> [Activity]:
What lines in the data hold the string "will"? Show them.

> [The data]:
----------------

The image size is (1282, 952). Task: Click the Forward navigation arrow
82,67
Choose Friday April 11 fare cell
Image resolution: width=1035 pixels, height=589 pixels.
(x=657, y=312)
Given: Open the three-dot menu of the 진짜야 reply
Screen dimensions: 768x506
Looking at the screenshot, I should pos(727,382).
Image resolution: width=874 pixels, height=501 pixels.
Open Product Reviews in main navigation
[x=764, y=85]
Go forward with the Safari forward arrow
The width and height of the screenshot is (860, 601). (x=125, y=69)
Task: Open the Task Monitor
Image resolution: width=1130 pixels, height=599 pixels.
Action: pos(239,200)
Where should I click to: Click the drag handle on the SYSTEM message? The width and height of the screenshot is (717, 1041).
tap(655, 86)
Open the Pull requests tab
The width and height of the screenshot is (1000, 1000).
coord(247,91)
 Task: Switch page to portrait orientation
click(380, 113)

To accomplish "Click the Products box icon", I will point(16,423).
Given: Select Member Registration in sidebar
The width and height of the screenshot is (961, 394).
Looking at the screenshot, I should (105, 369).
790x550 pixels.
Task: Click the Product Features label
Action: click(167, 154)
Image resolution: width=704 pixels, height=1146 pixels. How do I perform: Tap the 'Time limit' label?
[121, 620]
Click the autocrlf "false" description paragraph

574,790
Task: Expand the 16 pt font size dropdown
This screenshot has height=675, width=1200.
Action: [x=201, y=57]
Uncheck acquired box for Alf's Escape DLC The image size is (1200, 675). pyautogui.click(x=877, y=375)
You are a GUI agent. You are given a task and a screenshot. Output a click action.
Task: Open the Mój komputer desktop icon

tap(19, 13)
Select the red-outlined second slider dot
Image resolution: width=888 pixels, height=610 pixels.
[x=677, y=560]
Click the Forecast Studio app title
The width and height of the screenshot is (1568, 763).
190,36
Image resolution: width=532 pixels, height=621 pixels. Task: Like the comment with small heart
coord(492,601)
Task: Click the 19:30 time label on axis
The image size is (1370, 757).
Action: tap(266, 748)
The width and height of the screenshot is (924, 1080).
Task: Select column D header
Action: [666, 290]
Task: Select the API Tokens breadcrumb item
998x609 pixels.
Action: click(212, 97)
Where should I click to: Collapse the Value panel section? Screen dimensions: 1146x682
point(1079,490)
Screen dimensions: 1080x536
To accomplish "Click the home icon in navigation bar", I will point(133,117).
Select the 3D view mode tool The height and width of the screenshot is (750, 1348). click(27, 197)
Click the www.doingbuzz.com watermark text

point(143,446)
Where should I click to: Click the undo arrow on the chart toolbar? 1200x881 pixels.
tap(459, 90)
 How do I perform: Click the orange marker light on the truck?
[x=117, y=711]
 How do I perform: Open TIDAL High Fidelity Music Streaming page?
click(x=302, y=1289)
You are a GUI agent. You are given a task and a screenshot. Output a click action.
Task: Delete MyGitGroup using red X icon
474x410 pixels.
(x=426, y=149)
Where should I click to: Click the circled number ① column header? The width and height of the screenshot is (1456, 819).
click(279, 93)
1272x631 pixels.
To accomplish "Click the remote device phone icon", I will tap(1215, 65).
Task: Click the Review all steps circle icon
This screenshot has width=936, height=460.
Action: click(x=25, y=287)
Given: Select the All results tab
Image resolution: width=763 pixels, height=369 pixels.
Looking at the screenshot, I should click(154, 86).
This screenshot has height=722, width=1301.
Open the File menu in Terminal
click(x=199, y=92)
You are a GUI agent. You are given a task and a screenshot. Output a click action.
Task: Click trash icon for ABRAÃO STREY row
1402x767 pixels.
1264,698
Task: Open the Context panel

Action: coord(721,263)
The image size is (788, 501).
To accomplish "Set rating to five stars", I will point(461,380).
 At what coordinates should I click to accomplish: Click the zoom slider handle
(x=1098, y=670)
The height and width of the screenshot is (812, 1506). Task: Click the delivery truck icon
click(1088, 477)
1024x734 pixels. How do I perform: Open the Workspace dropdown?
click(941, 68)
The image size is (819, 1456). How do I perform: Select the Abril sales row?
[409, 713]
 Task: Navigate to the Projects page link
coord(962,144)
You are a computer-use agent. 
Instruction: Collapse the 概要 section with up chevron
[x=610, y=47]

----------------

> [Finished exercise]:
To accomplish "Click the Products box icon", I will point(16,423).
To accomplish "Click the home icon in navigation bar", I will point(133,117).
To accomplish "Click the remote device phone icon", I will tap(1215, 65).
To accomplish "Set rating to five stars", I will point(461,380).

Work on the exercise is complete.